I understand that obviously water does not have calories, but the water we drink is not pure and contain other nutrients and minerals on it.
How can it still be 0 calories with these nutrients added? Is it really 0 calories or is the caloric content just extremely low (therefore they round it down to 0)?
In: 0
Minerals don’t have a calorie content. Your body uses various metal ions and salts for creating specific proteins and enzymes but it doesn’t use them for the base metabolic process.
You can reconfigure sugar molecules into fat molecules, but you can’t turn zinc into fat.
Dietary calories measure how much stuff your body can absorb and burn. The minerals in mineral water are various kinds of salt and ash. They can be absorbed but they don’t burn.
So it really is zero.
So it may be valuable here to define exactly what a calorie **is**. A calorie is the amount of energy it takes to heat 1 gram of water by 1 degree centigrade. When we use it in food sciences, it is specifically about usable energy in food or beverages.
(As an aside, when we talk about calories in food, we are typically discussing kilocalories – so the energy required to heat 1 kg of water by 1 degree centigrade. Not important for this argument, but worth mentioning).

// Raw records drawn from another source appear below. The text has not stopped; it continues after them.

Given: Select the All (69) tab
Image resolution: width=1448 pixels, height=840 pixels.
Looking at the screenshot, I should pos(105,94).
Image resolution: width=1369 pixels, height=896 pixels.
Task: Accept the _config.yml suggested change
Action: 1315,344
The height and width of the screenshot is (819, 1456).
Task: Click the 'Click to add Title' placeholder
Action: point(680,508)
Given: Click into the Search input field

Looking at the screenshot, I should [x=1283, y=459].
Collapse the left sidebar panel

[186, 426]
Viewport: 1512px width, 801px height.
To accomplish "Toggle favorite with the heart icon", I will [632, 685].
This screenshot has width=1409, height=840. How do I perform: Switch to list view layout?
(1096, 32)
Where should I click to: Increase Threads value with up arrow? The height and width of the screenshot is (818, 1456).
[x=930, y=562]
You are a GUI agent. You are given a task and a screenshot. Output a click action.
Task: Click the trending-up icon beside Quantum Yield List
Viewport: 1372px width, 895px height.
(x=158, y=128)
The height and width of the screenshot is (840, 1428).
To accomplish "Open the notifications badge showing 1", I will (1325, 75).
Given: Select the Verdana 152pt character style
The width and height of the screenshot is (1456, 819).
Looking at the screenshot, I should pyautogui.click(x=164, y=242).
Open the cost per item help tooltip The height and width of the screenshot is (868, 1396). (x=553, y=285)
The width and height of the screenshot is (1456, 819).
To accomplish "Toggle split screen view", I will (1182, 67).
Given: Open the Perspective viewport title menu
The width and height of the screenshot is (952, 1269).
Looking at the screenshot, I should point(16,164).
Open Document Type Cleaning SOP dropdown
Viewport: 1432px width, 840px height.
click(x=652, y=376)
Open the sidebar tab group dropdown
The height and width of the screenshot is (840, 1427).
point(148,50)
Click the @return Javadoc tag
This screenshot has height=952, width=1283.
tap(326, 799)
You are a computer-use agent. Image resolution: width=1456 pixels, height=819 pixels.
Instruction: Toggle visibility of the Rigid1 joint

Not everything that we consume can actually be used as energy. That doesn’t mean they are not important for us; it just means that we don’t use them as fuel.
Iron is a good example. Iron is a critical part of how our red blood cells can transport oxygen to our various tissues and is **absolutely** critical to our survival. However, we can’t burn iron as fuel – it is a building block, but not an energy source.
So mineral water may contain a number of things, but if those things can’t be used by the body as energy, then it has zero calories in terms of nutrition.
Calories (units of energy) are obtained from three main sources: carbohydrates, proteins, and fats. Your body can also get calories from other things like alcohols. But what they all have in common is that they’re larger molecules that can be broken apart to release energy to fuel the cell’s machinery for energy production.
Minerals are usually ions dissolved in water, or they come in very simple ionic molecules that separate out when dissolved in the body. They can’t be broken for energy, they’re just used as building blocks.
Nutrients aren’t necessarily caloric. If there’s nothing in the water that the body can convert to use as energy, there’s no calories in the water.